▶ **Yapılacak İş**
Restoran deneyiminin kademelerini anlatan yazıyı, son cümlesinin ardından sürdürünüz.

▶ **Okunacak Metin**
Mesleklerde de aynı terane. Meslekler dijitalleşiyor, insani işler makineleşiyor, robotlar dünyayı ele geçiriyor falan filan. Ben hep insani tarafa yoğunlaşıyorum. Makineler üzerimizdeki adele gücünü hafifletse de otomasyon sistemleri tek düze/seri üretim işleri üstlense de bilgisayarlar en karmaşık hesaplamaları halletse de o insani gereklilik (bakın beyin gücü demiyorum, beynin kullanım biçiminden bahsediyorum) iyice kıymetli olacak belli ki ileride. Artık kadınlarla iyice eşitleniyor olacağız ve hatta onların yanında bazı konularda ne kadar aciz kalıyoruz göreceğiz.
Bu konu benim aklımdan başka türlü geçiyor. Geçenlerde dünyanın en iyi 16’ncı restoranı seçilen White Rabbit’in sahibiyle (Aslında White Rabbit Grubu demek lazım, 30’a yakın farklı konseptte ve şehirde, Rusya’da da restoranları var) sohbet ediyorduk. Konu döndü dolaştı insana geldi. Bakın bir restoran nasıl oluyor da müşterisinden sadece rezervasyon için binlerce dolar alıp gelmezseniz parayı yakıp gelirseniz iki asansör değiştirterek 85’inci kata çıkartıp hayat boyu hatırlayacağınız bir deneyim yaşatıyor? Özetle dört kademeye ayırabiliriz…
Birinci vites: Müşteriye kendini iyi hissettirmek (Feeling good). Tiyatro olarak tanımlıyor işini. Bir iş yemeği mi, masadakiler uzaktan takip edilecek, masa çok ziyaret edilmeyecek, kimsenin konuşması bölünmeyecek, masa mümkün olduğunca sade (boşluklu) olacak ki gerekirse peçete üzerinde bile not alınabilsin, hazırda her numara gözlük, kalem ve sair ne aklınıza gelirse… Bir aşk yemeği mi, bir taraf bir tarafa kur mu yapacak, tüm oyun kur yapanın üzerine oynanıyor… Şen şakrak bir gurup mu, neşesi her daim pekiştiriliyor.
O kadar çok kalem ve o kadar varyasyon saydı ki çoğunu hatırlayamıyorum, hatırlasam da sayfalar tutardı listelemek. Restoranda çalışan herkes rolüne hazır, senaryolar çoktan belli, iş sadece sergilemede. Dedim ya, bir nevi tiyatro.
İkinci vites: Müşteri merak edecek, öğrenecek ve kendini geliştirecek (Education). Tahmin ediyorum hepimiz bize bir şeyler öğreten, baktık mı düşündüren, merak ettiren ortamlarda olmayı severiz. Bu bir dekorasyon şekli olabilir, ışıklandırma oyunu olabilir, bir obje olabilir, mobilya olabilir, her ama her şey olabilir, bizde merak uyandıracak. İnsanlar her zaman hayret edeceği, merak edeceği, hayal edeceği, vizyonlarını geliştiren, bakış açılarını değiştiren ya da sadece çaktırmadan eğiten yönlere/şeylere bakmayı, bu gibi ortamlarda bulunmayı istiyor.

▶ **Gösterilen Veriler**

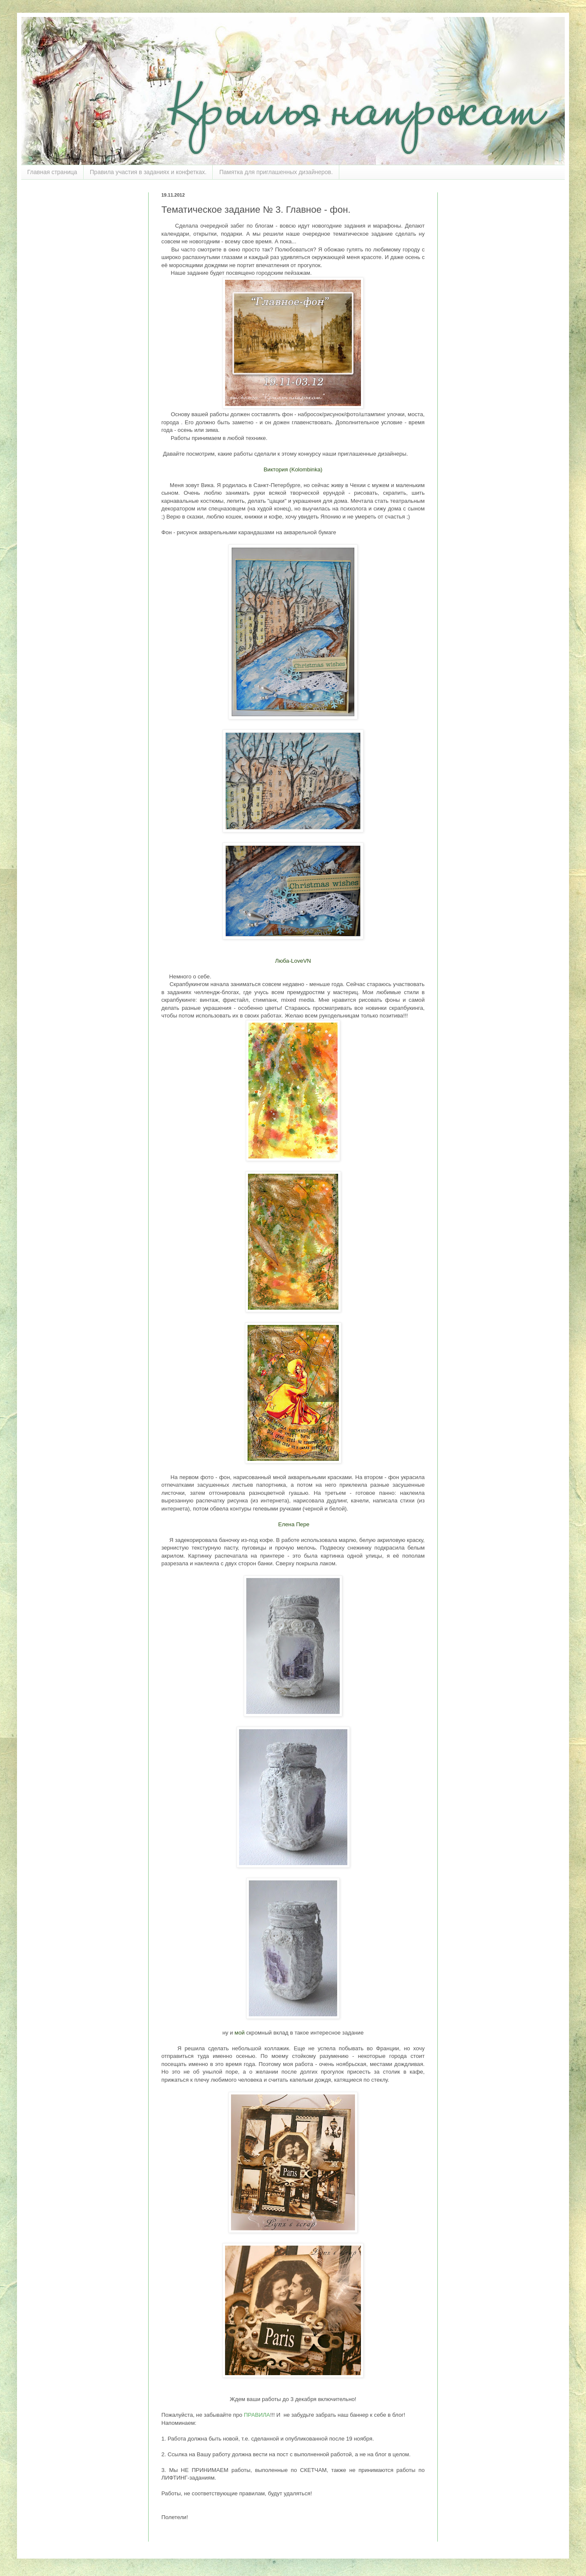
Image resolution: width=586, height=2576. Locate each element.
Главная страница (52, 172)
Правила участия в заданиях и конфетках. (148, 172)
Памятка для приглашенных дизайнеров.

▶ **Alıştırma Çıktısı**
Üçüncü vites: Müşterinin duyularına hitap (Senses). Ortamdaki müzik, aydınlatma, koku, doku, her şey.
Dördüncü vites: Yemek (Taste). Her ama her ağzınıza attığınız lokmada deneyimlediğiniz tat, hissettiğiniz duygu, aldığınız haz.
Tüm bunları bir makine yapabilir mi? Bu tiyatroyu kurabilir mi, oyuna hazırlayabilir mi, oynayabilir/oynatabilir mi ve tabii ki bu hazzı size yaşatabilir mi? En azından bugünkü teknolojik imkanlarla hayır, ileriyi kestiremiyorum. Mutlaka akla hafsalaya sığmayacak gelişmeler yaşanacaktır ama çok insani bir şeyden bahsediyorum, farkındasınız.
Bu insaniyetin kurgulanıyor olması bile aslında bir garip ama, hadi biz iyi tarafından bakalım. Hâlâ insanlar ‘insan‘ gibi hissetmek istiyor herhalde.
Geçenlerde sürdürülebilirlik ile ilgili yazımda herkesin kendi boyuna göre projeler ve sorumluluklar üstlenmesinin daha gerçekçi olacağını düşündüğümden bahsetmiştim. ‘Çağımız dijital çağ’ diye söze başlayıp tavandaki ışığı bile cep telefonundan açıp kapatmanın, etrafımızda yaşayabileceğimiz harika bir hayat varken, cep telefonuna ve içindeki çöp içeriğe hapsolmanın üzücü olduğunu düşünüyor ve
– Dijitalleşme konusunun mutlaka sakin bir akılla ele alınması,
– Tüm gelişmelerin tabii ki yakından takip edilmesi,
– İşimiz, markamız ama en önemlisi ekosistemimizdeki insanlarınız için en uygun kullanım şekillerinin belirlenmesi,
– Ve en önemlisi bunların insani duygularımızı köreltmeden kullanılması gerektiğini düşünüyorum.